# Task directions
What you give back should be exactly the lines from the one with "The width and height of the screenshot is (767, 420)." through the end of the data, without the pictures.

Screenshot grounding data:
◇ ◇ ◇ ◇

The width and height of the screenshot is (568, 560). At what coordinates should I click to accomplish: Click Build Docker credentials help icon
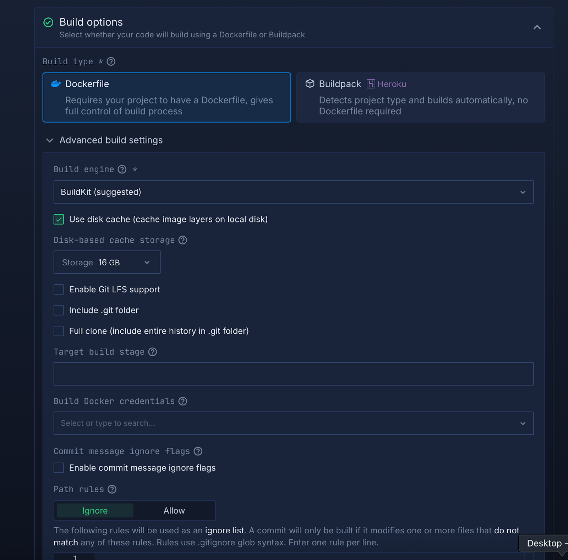point(183,401)
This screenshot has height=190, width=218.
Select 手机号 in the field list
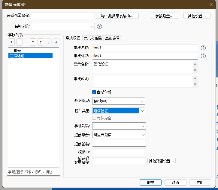(x=16, y=51)
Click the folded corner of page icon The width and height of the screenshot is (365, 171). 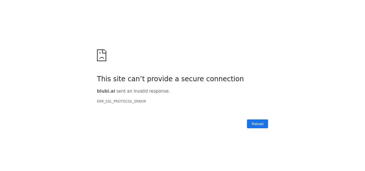(104, 51)
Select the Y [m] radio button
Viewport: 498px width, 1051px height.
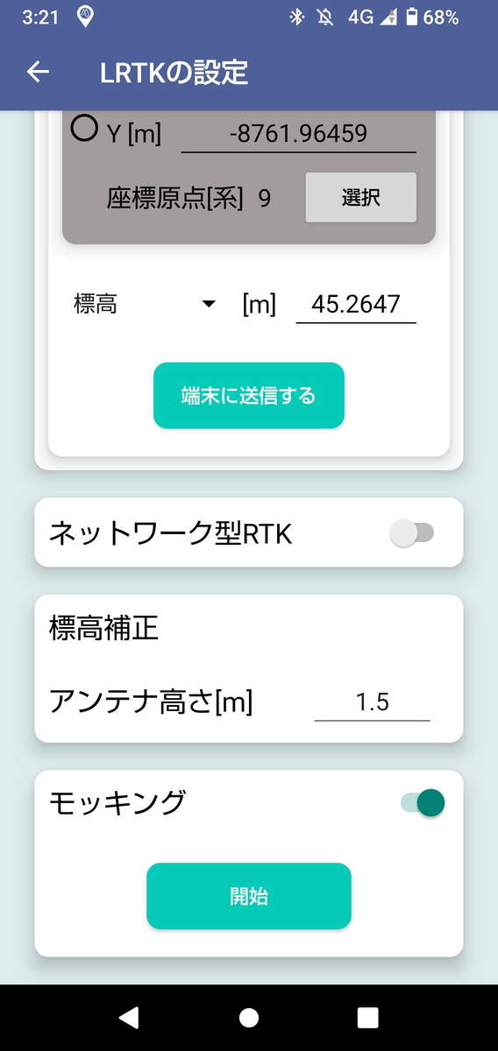point(83,129)
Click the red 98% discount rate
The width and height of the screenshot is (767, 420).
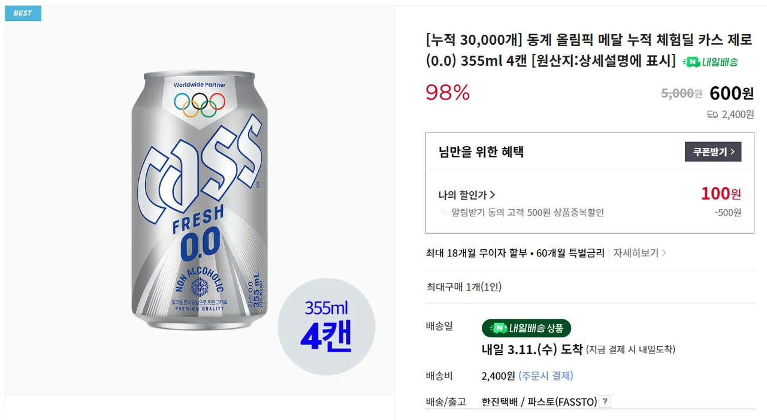click(x=448, y=93)
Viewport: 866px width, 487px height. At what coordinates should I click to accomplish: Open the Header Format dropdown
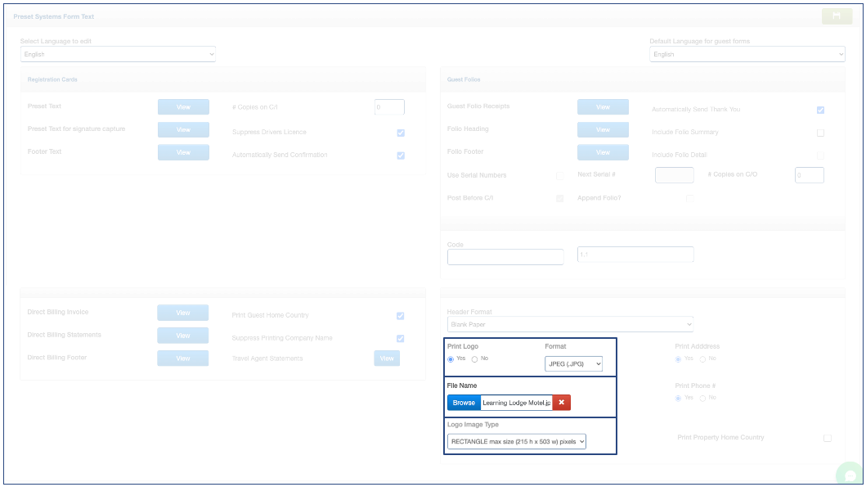point(570,324)
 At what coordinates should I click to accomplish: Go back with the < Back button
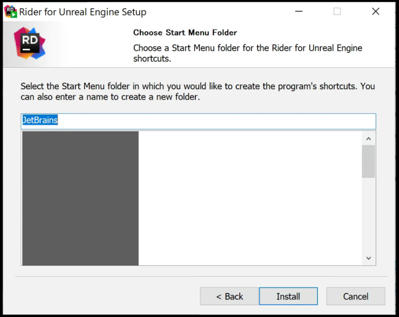[229, 296]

◇ ◇ ◇ ◇

# Final answer
The width and height of the screenshot is (767, 420).
click(x=448, y=93)
Viewport: 866px width, 487px height. At what coordinates should I click to accomplish: Open the Header Format dropdown
point(570,324)
 At what coordinates should I click to accomplish: Go back with the < Back button
[229, 296]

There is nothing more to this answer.